Une révision de la loi fédérale du 11 avril 1989 sur la poursuite pour dettes et faillite (LP) est en cours.

Un rapport a été établi par le Secrétariat de l’USS à l’intention de la séance son Comité du 6 octobre 2010 : l’USS rejette une partie de la révision mais se félicite toutefois de l’introduction de l’obligation de conclure un plan social lorsqu’un licenciement collectif de 30 personnes au moins est prononcé par le repreneur d’une entreprise d’au moins 250 personnes : c’est un premier pas.

Mais le représentant romand de la Conférence des Unions syndicales cantonales a considéré que le mouvement syndical ne pouvait se contenter de cette seule contrepartie dans l’important remaniement de cette loi, aussi suggéra-t-il au Comité qu’il revendique l’inscription du principe suivant dans la nouvelle loi :

Lorsque la masse salariale de l’entreprise à reprendre ou à assainir est égale ou supérieure à 50% de la valeur de ses avoirs, il y a obligation de négocier collectivement le maintien de tous les emplois à des conditions équitables, voire de conclure un plan social si des licenciements ne peuvent pas être évités.

Pour mesurer les bouleversements proposé par le Conseil fédéral, lisons son message qui explique comment il entend créer un « droit de l’assainissement » en cas de cession de l’entreprise dans le cadre de sursis, faillite ou concordat par abandon d’actifs, avec

1. Le renversement du principe légal de 333 CO

2. La suppression du transfert automatique des rapports de travail sauf si :

  • la reprise a fait l’objet d’un accord avec l’acquéreur et les travailleurs ne s’y opposent pas (opting out)
  • les dispositions sur la consultation et l’information des travailleurs ne sont pas applicables (art. 333b II AP CO)
« Selon le droit actuel, lors d’une cession d’entreprise les rapports de travail sont transférés d’office à la nouvelle entité. Le nouvel employeur subroge l’ancien par voie de succession à titre particulier. Les travailleurs ont alors la faculté de s’opposer au transfert (art. 333, al. 1, CO). En revanche le nouvel employeur (soit l’acquéreur de l’entreprise) n’a pas ce droit.
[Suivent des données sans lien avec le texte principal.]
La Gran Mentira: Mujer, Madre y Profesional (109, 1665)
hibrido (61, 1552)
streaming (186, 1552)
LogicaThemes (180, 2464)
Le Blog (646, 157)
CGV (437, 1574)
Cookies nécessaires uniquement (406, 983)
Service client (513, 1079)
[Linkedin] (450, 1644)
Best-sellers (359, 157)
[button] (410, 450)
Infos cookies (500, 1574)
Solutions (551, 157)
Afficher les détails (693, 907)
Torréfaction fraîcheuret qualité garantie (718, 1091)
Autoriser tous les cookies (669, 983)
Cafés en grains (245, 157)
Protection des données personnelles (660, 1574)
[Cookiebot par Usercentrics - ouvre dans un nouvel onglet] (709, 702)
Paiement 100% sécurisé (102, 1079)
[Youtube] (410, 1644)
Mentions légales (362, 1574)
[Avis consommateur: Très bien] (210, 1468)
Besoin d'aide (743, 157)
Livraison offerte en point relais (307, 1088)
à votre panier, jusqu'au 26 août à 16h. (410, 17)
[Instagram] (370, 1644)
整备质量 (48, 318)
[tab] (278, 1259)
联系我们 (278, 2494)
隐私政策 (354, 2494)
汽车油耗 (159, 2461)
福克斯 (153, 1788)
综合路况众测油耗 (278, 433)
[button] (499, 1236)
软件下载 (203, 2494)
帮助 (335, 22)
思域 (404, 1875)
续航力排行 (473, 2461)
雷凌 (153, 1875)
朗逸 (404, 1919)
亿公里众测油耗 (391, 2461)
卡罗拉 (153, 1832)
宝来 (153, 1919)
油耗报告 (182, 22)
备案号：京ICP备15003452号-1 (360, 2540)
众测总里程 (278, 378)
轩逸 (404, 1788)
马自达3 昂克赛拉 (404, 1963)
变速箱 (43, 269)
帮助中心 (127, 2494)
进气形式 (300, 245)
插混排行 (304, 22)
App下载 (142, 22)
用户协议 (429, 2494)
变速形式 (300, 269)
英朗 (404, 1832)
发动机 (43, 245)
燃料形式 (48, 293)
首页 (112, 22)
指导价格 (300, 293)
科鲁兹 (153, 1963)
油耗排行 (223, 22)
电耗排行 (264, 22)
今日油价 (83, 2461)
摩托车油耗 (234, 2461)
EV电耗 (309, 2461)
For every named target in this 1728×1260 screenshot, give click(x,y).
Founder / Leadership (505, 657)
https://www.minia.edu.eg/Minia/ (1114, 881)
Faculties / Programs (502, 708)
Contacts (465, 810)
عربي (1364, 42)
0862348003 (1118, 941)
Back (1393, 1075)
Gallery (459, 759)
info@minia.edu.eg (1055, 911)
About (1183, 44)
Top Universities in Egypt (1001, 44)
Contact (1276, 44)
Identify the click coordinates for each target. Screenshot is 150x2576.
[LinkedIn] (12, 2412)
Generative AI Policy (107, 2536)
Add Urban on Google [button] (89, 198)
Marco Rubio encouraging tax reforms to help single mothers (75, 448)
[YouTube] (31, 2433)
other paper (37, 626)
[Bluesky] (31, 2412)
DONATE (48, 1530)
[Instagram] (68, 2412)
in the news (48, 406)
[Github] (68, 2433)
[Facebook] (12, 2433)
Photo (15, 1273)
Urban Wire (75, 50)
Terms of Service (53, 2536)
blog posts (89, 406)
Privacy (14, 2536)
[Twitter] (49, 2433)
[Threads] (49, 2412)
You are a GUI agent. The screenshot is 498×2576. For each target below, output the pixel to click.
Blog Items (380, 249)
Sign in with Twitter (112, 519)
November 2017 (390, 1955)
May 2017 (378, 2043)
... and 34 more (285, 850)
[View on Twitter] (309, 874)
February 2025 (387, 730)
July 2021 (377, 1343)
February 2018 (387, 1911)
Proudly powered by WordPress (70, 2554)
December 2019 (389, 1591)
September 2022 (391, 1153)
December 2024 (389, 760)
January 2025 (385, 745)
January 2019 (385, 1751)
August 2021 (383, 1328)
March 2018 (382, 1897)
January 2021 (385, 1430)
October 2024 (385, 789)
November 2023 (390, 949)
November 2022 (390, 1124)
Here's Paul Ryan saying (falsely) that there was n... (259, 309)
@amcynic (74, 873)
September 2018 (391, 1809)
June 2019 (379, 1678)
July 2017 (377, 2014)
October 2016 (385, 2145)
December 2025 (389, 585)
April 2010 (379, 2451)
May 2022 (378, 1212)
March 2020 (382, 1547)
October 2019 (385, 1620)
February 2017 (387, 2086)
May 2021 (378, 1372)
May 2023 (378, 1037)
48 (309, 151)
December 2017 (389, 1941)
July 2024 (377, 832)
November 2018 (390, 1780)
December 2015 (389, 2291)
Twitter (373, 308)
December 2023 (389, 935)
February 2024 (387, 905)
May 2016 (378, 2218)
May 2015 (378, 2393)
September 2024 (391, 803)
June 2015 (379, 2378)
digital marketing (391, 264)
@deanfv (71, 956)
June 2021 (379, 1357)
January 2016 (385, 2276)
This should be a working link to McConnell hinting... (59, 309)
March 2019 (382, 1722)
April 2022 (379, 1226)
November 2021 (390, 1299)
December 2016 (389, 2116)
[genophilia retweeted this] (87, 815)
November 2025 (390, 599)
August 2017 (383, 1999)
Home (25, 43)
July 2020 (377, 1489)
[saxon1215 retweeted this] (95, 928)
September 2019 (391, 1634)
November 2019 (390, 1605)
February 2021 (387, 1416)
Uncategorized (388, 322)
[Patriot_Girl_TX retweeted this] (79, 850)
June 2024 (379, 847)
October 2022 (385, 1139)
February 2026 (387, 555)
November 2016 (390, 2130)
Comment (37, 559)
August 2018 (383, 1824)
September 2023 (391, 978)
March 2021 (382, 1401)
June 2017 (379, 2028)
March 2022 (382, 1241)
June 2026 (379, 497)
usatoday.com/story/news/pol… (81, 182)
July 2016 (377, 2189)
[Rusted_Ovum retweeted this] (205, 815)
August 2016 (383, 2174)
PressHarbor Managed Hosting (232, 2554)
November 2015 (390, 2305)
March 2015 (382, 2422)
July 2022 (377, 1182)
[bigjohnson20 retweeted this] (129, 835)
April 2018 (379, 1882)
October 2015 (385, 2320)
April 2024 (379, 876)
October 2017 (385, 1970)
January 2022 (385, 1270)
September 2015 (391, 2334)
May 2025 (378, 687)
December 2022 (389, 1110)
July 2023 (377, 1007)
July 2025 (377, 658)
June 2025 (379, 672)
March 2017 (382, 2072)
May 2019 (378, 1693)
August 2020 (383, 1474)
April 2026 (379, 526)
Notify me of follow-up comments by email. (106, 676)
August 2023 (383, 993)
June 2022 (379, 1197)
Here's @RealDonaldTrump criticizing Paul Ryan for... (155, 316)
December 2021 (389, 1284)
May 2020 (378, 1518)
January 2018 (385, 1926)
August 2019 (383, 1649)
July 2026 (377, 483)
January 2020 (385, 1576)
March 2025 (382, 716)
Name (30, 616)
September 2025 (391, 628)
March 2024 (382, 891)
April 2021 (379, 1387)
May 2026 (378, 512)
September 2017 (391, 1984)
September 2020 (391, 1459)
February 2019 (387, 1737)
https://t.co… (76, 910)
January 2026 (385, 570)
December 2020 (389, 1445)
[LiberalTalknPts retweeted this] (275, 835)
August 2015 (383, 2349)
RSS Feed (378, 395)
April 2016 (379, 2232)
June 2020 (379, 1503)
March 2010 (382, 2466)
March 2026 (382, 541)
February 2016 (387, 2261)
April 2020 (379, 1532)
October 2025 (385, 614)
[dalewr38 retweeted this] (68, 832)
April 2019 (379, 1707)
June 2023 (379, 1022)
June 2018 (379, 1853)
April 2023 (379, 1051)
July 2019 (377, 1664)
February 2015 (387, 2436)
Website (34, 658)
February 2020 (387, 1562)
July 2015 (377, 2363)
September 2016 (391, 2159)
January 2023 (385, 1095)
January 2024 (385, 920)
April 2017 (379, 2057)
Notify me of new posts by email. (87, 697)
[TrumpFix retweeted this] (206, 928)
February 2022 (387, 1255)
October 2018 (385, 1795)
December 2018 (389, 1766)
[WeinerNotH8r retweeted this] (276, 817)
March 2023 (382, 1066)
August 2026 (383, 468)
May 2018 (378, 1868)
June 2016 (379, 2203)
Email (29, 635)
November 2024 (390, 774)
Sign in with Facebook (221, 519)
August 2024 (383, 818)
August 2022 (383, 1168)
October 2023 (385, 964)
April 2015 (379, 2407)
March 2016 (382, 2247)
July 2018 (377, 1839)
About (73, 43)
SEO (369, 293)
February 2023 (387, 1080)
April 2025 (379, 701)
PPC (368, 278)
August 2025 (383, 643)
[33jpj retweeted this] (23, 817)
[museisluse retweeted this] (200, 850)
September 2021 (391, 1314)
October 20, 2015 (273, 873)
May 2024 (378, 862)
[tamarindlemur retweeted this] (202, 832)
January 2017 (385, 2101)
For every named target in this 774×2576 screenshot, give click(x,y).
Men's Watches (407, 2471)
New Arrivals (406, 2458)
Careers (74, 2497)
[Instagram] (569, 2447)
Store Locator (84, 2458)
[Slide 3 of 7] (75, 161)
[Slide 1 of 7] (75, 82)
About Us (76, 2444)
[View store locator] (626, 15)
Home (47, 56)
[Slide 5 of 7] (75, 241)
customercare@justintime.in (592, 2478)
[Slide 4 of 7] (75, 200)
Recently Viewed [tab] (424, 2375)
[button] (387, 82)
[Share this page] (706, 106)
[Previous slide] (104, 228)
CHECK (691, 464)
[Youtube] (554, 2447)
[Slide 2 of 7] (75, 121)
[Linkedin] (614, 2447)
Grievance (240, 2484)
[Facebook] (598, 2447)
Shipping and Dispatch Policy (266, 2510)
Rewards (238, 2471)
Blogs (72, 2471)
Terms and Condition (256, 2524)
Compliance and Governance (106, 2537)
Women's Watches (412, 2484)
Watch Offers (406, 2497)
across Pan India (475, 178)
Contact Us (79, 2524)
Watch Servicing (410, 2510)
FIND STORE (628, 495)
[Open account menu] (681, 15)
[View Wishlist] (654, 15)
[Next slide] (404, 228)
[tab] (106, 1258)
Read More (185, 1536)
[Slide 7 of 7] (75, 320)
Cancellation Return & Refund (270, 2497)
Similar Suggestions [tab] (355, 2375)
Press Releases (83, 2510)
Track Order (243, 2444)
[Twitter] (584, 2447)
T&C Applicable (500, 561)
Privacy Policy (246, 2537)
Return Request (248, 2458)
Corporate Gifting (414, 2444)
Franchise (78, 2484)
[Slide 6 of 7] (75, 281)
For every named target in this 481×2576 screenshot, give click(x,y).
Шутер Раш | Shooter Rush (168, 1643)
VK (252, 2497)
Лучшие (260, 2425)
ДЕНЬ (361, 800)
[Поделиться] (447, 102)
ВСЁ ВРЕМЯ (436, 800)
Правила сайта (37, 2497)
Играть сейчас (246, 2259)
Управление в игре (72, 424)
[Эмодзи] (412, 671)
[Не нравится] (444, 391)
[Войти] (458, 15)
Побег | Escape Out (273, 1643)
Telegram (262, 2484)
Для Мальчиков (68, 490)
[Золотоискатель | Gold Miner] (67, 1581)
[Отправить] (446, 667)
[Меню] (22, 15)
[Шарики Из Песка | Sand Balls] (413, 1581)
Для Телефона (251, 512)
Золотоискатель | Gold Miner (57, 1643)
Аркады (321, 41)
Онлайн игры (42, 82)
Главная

Une restriction contractuelle portant sur la reprise de certains rapports de travail n’est pas non plus admise.
 
Le nouvel art. 333b CO statue que lorsque l’entreprise est transférée durant un sursis concordataire, dans le cadre d’une faillite ou d’un concordat par abandon d’actifs, les rapports de travail passent à l’acquéreur uniquement s’il en a été convenu ainsi avec lui. En ce qui concerne les autres effets, l’art. 333b CO renvoie aux art. 333 et 333a CO ; il s’ensuit que l’acquéreur doit appliquer pendant un an l’éventuelle convention collective de travail à laquelle est soumise l’entreprise reprise (art. 333, al. 1bis, CO). L’art. 333, al. 3, CO s’applique par ailleurs aux travailleurs transférés : l’acquéreur répond donc solidairement avec l’aliénateur des créances non couvertes qui découlent des contrats repris. »
 
Art. 335e, al. 2 Droits de participation particuliers des travailleurs en cas de cession de l’entreprise et de licenciement collectif
 
La révision proposée dans le contexte de l’assainissement des entreprises a pour but de combler une grave lacune du droit actuel : elle veut obliger l’employeur à négocier d’office avec les travailleurs – lorsque certaines conditions sont remplies – dans le but de mettre en place un plan social. Si les parties ne parviennent pas à s’accorder, un plan social pourra être établi par la sentence – obligatoire – d’un tribunal arbitral. Cette réglementation ne doit toutefois s’appliquer qu’aux grandes entreprises et uniquement lors de licenciements collectifs.
 
Art. 335h Définition du plan social
 
Le nouvel art. 335h, al. 1, définit le plan social comme une convention qui fixe les moyens d’éviter les congés ou d’en limiter le nombre, ainsi que d’en atténuer les conséquences.
 
Art. 335i Obligation de négocier
 
L’obligation légale de négocier un plan social s’applique à toutes les entreprises qui emploient au moins 250 travailleurs (let. a). Selon les données qui découlent du recensement des entreprises de 2008109, cette nouvelle réglementation touchera 1154 des 312 861 entreprises privées recensées, soit 0,37 % de toutes les entreprises privées. Dans ces entreprises, l’employeur qui a l’intention de licencier au moins 30 personnes pour des motifs économiques dans un délai de 30 jours (let. b) sera tenu de mener des négociations dans le but de conclure un plan social (phase de négociation avec obligation de résultat). »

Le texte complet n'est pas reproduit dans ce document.